Recently in my discrete mathematics class we defined an injective function $f:A\hookrightarrow B$ in the following way:
A function $f:A\rightarrow B$ is injective if for all $a,b\in A$, $a\neq b\rightarrow f(a)\neq f(b)$.
or equivalently, $f(a)=f(b)\rightarrow a=b$. I attempted to extend this definition to multivariable functions:
A function $f:A_1\times A_2\times\dots\times A_m\rightarrow B_1\times B_2\times\dots\times B_n$ is injective if for all tuples $(x_1,x_2,\dots,x_m),(y_1,y_2,\dots,y_m)\in A_1\times A_2\times\dots\times A_m$, $f(x_1,x_2,\dots,x_m)=f(y_1,y_2,\dots,y_m)\rightarrow (x_1,x_2,\dots,x_m)=(y_1,y_2,\dots,y_m).$
Using this definition, I attempted to construct some examples of injective multivariable functions.
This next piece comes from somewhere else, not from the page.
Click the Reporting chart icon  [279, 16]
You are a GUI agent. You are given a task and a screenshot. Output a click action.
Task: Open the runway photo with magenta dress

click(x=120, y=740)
I haven't yet come up with any functions $f:\mathbb{R}^2\hookrightarrow\mathbb{R}$, but I believe that $f:\mathbb{R}\times\mathbb{Z}\hookrightarrow\mathbb{R}$, $f(x,y)=\frac{2}{\pi}\arctan x+2y$ is an injective function based on the above definition. My reasoning is that since $y=\arctan(x)$ is injective and bounded below by $y=-\frac{\pi}{2}$ and above by $y=\frac{\pi}{2}$, the $\frac{2}{\pi}\arctan(x)$ part of $f$ only can change the value of $f$ by any amount between $-1$ and $1$. The $2y$ part, then, changes the "level" of the function, so when $y=0$, $f$ takes on values between $-1$ and $1$; when $y=1$, $f$ takes on values between $1$ and $3$; etc.
My difficulty is in proving that such a function is actually injective. The method we've used in class, i.e. manipulating the equation $f(a)=f(b)$ to show that $a=b$, doesn't easily work in this case, since it requires going from single values to tuples of values. I'm looking for a method to show that this function is injective (or for a counterexample if my example doesn't work! But preferably for a method to solve these kinds of problems). My goal is eventually to extend this simpler problem to construct a function $f:\mathbb{R}^2\hookrightarrow\mathbb{R}$, but I wanted to start with one that was easier to visualize first. With this in mind, is there a good method to prove that this function is injective?
Best Answer
Assume $\frac{2}{\pi}\arctan(x) + 2y = \frac{2}{\pi}\arctan(x')+2y'$.
Then $2(y-y') = \frac{2}{\pi}(\arctan(x')-\arctan(x))$.
What do you know about the left hand side? How many options are there for the right hand side then?